What the task requires:
What follows is a set of records. Repeat every one of them exactly.

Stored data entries
>>>

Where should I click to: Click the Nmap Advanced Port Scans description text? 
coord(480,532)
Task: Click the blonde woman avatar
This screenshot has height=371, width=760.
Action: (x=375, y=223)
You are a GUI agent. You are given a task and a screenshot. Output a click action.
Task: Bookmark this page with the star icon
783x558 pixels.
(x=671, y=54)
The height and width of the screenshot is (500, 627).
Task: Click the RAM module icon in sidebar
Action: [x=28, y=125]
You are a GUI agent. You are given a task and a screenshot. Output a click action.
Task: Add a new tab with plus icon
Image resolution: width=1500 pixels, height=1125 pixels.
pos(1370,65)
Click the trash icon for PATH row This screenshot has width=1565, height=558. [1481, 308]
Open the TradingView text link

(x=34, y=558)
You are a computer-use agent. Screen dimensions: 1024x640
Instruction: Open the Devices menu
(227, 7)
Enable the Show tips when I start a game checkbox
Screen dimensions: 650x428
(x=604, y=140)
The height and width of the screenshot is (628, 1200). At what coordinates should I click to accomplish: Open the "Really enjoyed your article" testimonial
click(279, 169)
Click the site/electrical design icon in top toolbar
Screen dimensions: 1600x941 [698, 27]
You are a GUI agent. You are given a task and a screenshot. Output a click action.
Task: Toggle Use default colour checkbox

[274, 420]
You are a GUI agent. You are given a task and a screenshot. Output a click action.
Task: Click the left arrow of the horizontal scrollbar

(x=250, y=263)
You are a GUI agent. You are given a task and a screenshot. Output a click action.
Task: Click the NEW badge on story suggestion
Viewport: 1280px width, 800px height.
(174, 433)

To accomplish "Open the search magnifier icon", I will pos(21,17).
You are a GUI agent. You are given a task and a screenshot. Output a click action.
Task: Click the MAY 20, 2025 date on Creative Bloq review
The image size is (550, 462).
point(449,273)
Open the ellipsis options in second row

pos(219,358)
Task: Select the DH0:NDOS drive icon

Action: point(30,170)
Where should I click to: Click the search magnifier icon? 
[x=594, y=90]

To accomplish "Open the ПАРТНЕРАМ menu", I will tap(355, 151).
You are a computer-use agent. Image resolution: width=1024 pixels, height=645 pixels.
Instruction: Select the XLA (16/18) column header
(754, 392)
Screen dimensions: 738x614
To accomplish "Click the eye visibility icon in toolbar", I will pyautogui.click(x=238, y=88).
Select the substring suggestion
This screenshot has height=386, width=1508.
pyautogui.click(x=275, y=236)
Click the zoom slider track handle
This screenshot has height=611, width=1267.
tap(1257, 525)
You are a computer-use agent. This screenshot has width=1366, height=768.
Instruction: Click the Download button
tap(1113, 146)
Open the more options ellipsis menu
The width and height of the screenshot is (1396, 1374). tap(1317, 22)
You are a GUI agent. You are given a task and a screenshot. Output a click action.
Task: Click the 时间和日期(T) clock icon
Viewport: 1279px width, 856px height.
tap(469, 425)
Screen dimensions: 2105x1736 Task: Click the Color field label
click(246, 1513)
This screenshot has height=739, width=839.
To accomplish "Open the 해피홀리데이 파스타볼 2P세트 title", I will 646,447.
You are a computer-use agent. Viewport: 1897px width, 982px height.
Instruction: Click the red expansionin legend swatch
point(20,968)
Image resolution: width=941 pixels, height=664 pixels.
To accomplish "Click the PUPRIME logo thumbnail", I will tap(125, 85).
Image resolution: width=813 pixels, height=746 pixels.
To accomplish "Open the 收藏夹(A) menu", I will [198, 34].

<<<

Answer section:
Where should I click to: Click the Nmap Advanced Port Scans description text? 
coord(480,532)
Task: Click the blonde woman avatar
This screenshot has height=371, width=760.
Action: (x=375, y=223)
You are a GUI agent. You are given a task and a screenshot. Output a click action.
Task: Bookmark this page with the star icon
783x558 pixels.
(x=671, y=54)
The height and width of the screenshot is (500, 627).
Task: Click the RAM module icon in sidebar
Action: [x=28, y=125]
You are a GUI agent. You are given a task and a screenshot. Output a click action.
Task: Add a new tab with plus icon
Image resolution: width=1500 pixels, height=1125 pixels.
pos(1370,65)
Click the trash icon for PATH row This screenshot has width=1565, height=558. [1481, 308]
Open the TradingView text link

(x=34, y=558)
You are a computer-use agent. Screen dimensions: 1024x640
Instruction: Open the Devices menu
(227, 7)
Enable the Show tips when I start a game checkbox
Screen dimensions: 650x428
(x=604, y=140)
The height and width of the screenshot is (628, 1200). At what coordinates should I click to accomplish: Open the "Really enjoyed your article" testimonial
click(279, 169)
Click the site/electrical design icon in top toolbar
Screen dimensions: 1600x941 [698, 27]
You are a GUI agent. You are given a task and a screenshot. Output a click action.
Task: Toggle Use default colour checkbox

[274, 420]
You are a GUI agent. You are given a task and a screenshot. Output a click action.
Task: Click the left arrow of the horizontal scrollbar

(x=250, y=263)
You are a GUI agent. You are given a task and a screenshot. Output a click action.
Task: Click the NEW badge on story suggestion
Viewport: 1280px width, 800px height.
(174, 433)

To accomplish "Open the search magnifier icon", I will pos(21,17).
You are a GUI agent. You are given a task and a screenshot. Output a click action.
Task: Click the MAY 20, 2025 date on Creative Bloq review
The image size is (550, 462).
point(449,273)
Open the ellipsis options in second row

pos(219,358)
Task: Select the DH0:NDOS drive icon

Action: point(30,170)
Where should I click to: Click the search magnifier icon? 
[x=594, y=90]

To accomplish "Open the ПАРТНЕРАМ menu", I will tap(355, 151).
You are a computer-use agent. Image resolution: width=1024 pixels, height=645 pixels.
Instruction: Select the XLA (16/18) column header
(754, 392)
Screen dimensions: 738x614
To accomplish "Click the eye visibility icon in toolbar", I will pyautogui.click(x=238, y=88).
Select the substring suggestion
This screenshot has height=386, width=1508.
pyautogui.click(x=275, y=236)
Click the zoom slider track handle
This screenshot has height=611, width=1267.
tap(1257, 525)
You are a computer-use agent. This screenshot has width=1366, height=768.
Instruction: Click the Download button
tap(1113, 146)
Open the more options ellipsis menu
The width and height of the screenshot is (1396, 1374). tap(1317, 22)
You are a GUI agent. You are given a task and a screenshot. Output a click action.
Task: Click the 时间和日期(T) clock icon
Viewport: 1279px width, 856px height.
tap(469, 425)
Screen dimensions: 2105x1736 Task: Click the Color field label
click(246, 1513)
This screenshot has height=739, width=839.
To accomplish "Open the 해피홀리데이 파스타볼 2P세트 title", I will 646,447.
You are a computer-use agent. Viewport: 1897px width, 982px height.
Instruction: Click the red expansionin legend swatch
point(20,968)
Image resolution: width=941 pixels, height=664 pixels.
To accomplish "Click the PUPRIME logo thumbnail", I will tap(125, 85).
Image resolution: width=813 pixels, height=746 pixels.
To accomplish "Open the 收藏夹(A) menu", I will [198, 34].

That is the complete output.